-------- Input records --------

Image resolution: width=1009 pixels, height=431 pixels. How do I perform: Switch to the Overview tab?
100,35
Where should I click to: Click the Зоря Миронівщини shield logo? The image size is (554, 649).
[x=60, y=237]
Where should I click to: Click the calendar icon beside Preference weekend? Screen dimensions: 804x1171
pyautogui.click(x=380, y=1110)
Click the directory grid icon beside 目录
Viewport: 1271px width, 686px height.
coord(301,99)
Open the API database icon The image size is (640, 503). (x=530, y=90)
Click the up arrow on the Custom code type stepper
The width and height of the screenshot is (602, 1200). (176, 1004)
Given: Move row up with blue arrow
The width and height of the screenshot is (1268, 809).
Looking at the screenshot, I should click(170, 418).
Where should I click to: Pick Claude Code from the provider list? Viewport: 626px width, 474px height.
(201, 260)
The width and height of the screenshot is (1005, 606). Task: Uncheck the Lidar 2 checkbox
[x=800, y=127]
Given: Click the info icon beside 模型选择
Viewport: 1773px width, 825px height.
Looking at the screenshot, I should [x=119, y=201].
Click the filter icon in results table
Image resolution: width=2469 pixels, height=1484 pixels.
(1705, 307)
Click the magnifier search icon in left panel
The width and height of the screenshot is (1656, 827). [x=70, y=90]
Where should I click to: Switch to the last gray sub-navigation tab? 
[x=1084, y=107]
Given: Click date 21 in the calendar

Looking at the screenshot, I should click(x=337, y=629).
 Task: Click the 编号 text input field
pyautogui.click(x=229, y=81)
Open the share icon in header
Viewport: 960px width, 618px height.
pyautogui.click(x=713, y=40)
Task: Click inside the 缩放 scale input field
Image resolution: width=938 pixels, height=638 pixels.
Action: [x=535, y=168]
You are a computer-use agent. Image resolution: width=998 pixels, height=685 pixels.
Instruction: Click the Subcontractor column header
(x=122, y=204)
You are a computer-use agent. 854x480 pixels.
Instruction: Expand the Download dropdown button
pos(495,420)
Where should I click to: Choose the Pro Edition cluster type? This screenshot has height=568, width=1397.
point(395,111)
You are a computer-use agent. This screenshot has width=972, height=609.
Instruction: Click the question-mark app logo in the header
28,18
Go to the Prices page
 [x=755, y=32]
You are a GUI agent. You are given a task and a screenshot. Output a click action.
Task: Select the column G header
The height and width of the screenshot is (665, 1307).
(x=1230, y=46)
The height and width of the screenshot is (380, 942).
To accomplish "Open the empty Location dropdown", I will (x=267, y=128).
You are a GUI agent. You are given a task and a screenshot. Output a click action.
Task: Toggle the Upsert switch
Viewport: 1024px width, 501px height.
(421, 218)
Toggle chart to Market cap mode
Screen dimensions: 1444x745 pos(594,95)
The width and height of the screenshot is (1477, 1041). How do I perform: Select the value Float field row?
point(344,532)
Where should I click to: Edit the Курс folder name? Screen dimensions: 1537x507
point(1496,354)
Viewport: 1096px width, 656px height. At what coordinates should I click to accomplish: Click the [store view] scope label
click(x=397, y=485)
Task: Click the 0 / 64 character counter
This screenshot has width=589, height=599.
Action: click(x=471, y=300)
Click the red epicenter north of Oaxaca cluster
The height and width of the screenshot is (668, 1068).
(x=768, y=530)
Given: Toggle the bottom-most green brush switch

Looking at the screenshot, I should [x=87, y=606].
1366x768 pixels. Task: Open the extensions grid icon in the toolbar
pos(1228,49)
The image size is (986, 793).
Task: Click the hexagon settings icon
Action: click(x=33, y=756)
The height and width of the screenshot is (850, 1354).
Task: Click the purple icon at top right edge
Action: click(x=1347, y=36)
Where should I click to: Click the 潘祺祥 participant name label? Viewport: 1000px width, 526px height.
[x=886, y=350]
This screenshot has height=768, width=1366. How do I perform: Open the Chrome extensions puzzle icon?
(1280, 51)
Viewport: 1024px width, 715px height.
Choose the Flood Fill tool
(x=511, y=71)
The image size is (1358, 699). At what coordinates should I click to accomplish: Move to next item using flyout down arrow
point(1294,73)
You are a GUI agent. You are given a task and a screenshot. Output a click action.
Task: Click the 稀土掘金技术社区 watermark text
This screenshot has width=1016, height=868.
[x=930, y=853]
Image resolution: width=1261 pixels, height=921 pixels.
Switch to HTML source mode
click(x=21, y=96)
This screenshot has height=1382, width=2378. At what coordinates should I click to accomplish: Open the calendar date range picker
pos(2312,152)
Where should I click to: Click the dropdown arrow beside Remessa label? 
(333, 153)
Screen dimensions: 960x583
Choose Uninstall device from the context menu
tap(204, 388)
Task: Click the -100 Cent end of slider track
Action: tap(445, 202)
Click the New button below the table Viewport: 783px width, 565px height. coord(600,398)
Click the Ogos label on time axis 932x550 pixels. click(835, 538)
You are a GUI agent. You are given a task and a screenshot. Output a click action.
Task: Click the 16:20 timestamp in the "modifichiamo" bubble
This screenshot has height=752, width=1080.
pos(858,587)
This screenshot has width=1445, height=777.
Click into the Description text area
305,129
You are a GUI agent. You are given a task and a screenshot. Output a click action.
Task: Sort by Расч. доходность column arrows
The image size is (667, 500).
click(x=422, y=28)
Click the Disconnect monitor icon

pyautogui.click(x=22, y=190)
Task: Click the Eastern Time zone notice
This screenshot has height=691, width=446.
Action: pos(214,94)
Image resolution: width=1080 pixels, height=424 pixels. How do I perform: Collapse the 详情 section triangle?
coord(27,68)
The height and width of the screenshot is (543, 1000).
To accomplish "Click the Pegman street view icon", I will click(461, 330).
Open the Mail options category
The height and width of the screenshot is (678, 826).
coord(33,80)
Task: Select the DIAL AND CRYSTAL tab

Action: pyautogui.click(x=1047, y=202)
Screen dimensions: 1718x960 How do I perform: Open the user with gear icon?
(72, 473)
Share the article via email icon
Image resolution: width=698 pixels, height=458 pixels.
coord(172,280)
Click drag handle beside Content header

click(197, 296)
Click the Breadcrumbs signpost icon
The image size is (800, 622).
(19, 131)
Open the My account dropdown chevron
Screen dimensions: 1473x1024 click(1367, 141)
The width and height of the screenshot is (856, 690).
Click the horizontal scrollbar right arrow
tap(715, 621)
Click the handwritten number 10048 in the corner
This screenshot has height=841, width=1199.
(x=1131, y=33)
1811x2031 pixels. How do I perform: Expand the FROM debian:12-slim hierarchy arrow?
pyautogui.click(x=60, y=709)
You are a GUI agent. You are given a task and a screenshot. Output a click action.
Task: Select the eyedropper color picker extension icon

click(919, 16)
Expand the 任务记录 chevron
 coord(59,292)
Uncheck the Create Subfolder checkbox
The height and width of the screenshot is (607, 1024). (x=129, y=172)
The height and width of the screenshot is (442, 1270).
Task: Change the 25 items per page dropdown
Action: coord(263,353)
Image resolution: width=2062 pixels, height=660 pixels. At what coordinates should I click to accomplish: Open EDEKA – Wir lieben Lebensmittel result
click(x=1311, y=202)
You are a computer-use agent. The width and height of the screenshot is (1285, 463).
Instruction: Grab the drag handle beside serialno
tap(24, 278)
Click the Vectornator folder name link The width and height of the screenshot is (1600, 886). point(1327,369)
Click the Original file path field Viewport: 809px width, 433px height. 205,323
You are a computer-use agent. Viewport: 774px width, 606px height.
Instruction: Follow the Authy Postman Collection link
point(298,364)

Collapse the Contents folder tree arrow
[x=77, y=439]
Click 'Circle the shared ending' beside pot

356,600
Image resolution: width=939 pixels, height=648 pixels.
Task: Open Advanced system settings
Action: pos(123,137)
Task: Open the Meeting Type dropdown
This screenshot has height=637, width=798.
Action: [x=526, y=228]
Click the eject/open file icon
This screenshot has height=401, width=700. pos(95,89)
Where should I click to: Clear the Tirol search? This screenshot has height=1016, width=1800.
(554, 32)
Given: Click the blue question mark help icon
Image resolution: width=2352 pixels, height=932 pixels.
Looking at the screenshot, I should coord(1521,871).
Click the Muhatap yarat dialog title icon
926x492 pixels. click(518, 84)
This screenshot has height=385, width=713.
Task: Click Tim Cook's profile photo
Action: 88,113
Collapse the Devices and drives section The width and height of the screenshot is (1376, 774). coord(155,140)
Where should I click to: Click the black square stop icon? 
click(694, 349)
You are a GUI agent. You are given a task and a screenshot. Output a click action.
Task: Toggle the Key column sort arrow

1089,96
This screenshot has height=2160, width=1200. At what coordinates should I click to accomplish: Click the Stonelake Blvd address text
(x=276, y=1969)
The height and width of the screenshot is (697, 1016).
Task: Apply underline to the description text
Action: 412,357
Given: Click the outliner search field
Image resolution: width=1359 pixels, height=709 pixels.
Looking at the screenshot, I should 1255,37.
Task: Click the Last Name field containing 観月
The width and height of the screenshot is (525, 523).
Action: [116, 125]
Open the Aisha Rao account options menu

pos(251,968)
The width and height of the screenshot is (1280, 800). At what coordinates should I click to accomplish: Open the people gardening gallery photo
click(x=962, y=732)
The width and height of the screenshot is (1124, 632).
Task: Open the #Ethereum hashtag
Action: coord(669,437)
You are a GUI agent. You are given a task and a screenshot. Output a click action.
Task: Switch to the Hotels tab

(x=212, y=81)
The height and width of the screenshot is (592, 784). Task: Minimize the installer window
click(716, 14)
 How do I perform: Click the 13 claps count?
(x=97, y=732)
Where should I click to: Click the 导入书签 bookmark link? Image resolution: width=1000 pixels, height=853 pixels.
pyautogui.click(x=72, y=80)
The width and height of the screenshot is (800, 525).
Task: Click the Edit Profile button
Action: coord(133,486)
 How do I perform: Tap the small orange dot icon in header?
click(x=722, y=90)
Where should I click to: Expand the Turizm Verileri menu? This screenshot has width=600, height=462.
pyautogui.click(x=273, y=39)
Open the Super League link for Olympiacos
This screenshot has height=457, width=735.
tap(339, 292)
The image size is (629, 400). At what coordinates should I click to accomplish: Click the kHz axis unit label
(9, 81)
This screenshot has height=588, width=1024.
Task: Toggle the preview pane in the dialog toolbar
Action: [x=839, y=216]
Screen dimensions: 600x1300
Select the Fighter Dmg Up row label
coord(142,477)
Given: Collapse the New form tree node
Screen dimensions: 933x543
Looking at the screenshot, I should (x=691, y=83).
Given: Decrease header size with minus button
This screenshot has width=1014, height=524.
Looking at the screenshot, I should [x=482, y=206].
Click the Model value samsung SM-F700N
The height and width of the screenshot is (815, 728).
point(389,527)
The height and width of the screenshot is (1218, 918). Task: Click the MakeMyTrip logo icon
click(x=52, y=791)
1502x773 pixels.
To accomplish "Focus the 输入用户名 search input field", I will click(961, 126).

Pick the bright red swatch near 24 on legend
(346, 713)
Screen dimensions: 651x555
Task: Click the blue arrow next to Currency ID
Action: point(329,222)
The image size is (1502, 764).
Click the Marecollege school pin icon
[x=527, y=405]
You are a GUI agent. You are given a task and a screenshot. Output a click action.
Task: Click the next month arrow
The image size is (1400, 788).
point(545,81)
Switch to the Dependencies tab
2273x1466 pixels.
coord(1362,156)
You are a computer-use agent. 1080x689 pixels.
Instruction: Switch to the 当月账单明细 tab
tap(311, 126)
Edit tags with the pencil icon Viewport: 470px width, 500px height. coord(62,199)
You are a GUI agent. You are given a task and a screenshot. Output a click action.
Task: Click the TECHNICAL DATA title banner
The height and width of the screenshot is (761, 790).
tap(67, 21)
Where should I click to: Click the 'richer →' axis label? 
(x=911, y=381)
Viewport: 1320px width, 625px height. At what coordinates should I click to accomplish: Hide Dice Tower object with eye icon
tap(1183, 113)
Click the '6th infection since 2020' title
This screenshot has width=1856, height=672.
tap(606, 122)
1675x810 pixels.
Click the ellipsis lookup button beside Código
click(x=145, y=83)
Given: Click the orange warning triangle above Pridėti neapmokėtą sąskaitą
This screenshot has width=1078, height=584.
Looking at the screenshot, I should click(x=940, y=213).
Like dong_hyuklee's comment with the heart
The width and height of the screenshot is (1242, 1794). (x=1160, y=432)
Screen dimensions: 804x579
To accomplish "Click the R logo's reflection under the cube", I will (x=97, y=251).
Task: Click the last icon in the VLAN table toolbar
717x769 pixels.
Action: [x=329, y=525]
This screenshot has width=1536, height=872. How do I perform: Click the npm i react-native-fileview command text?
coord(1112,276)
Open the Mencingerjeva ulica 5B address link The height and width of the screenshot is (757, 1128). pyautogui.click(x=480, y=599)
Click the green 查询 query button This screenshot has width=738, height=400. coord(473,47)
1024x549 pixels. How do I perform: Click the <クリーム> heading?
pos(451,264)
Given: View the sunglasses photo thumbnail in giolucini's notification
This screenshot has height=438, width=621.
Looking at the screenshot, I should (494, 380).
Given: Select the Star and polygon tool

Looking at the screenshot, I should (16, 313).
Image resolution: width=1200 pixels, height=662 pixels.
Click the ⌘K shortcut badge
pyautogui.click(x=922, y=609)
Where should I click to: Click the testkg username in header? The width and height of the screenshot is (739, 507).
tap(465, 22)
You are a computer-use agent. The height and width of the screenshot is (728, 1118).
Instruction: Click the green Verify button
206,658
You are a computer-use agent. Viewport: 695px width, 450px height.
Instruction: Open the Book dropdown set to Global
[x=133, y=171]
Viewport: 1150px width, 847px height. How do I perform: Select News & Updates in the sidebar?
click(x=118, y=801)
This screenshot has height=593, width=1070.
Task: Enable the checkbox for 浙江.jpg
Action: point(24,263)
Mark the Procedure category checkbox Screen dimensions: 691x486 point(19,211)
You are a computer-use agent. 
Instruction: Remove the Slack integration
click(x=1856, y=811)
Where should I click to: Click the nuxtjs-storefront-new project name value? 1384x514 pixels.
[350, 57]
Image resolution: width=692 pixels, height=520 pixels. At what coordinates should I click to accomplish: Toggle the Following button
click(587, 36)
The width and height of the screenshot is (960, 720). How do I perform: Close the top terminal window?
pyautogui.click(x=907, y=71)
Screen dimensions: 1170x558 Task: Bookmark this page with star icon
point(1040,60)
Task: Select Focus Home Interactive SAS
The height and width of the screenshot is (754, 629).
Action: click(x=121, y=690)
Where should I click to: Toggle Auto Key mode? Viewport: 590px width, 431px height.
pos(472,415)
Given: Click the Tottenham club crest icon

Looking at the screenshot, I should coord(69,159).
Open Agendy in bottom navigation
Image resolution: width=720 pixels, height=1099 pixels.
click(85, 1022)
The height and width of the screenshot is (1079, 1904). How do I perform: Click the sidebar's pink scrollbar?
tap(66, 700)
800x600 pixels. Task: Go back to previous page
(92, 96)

--------

**Task statement**
Search the entries for the word "computer". Copy every line where it occurs.

**Response area**
You are a computer-use agent. Image resolution: width=998 pixels, height=685 pixels.
You are a computer-use agent. 854x480 pixels.
You are a computer-use agent. This screenshot has width=972, height=609.
You are a computer-use agent. The width and height of the screenshot is (1285, 463).
You are a computer-use agent. Viewport: 774px width, 606px height.
You are a computer-use agent. 1080x689 pixels.
You are a computer-use agent. The height and width of the screenshot is (728, 1118).
You are a computer-use agent. Viewport: 695px width, 450px height.
You are a computer-use agent. 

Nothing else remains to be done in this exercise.